Hi all-- Please find below an introductory primer for the Ataccama Expressions language, for those familiar with Excel formulae (which are deliberately very similar in structure and use to the way we’ve designed the expression language)…
Introduction
Overview
One of Ataccama’s core values when developing Ataccama ONE is to create a user experience which simplifies as far as possible the technical complexities of data manipulation and data quality, and to put as many capabilities into the hands of business and non-technical users as possible.
With this philosophy in mind we have created a powerful expression language, which moves away from the complexity of development languages such as scripting/python/SQL. Despite containing powerful and extensible functionality for complex data challenges, the design of the expressions have been made as simple as possible, and can be easily learned by anyone with a familiarity in MS-Excel formulas and features.
This expression language is used throughout Ataccama ONE, in both the web and desktop applications. Expressions can be applied to any data regardless of the type of data source (SQL database, files, data streams, ETL, clustered environments, etc), removing the need for users to be familiar with the syntax of the various languages supported by these technologies. An expression / rule, once written, can be re-used and applied anywhere without the need to rewrite into differing programming languages.
This document provides an introduction to the expression language, its syntax and its use, alongside useful functions and a full expression reference guide within the appendix.
Audience
This document is aimed at Ataccama beginners with an expectation of some knowledge of the workings of Excel formulae and Conditional Formatting.
Document Structure
- What are Ataccama Expressions?
- Introduction to the syntax and style of the expressions, with side by side comparisons to Excel.
- A list of useful and common expressions and functions.
- Notes on advanced features which use regular expressions
- The full expressions documentation from Ataccama’s documentation.

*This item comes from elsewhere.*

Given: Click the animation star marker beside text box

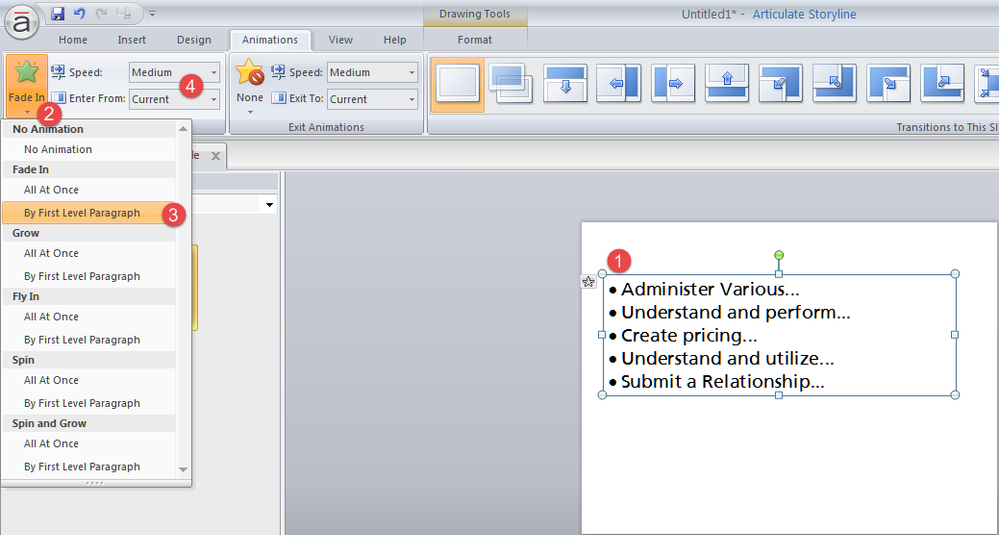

Introduction to Expressions and Formulae
What is an expression
Put simply an expression is a way of instructing an application to perform an action (or a series of actions) on one or more values, and to return a result. Every expression must therefore have; (i) some input values*, (ii) the list of actions to perform (and the sequence in which to perform them), (iii) a result.
( Purist note; In some cases (eg. the Excel function TODAY(), which returns today’s date, input values aren’t required.)*
Results of expressions
The result of an expression will be a specific type of data; text, whole number, decimal, etc. To take some simple examples…
Numeric expressions
The expression…
3 + 4
….would result in a number, 7. (The action is addition and the input values are 3 and 4.)
String expressions
The expression…
“ATA” & “CCAMA”
…In Excel, the action ‘&’ is an action used to concatenate text values together. Therefore the input values ‘ATA’ and ‘CCAMA’ (both text) are concatenated and the result is the text value ‘ATACCAMA’.
Conditional Expressions
Consider the following…
4 > 3
…The ‘>’ indicates a conditional action ‘is greater than?’. In natural language terms we’d read it as a question; “Is 4 greater than 3?”, the answer being ‘yes, of course it is!’.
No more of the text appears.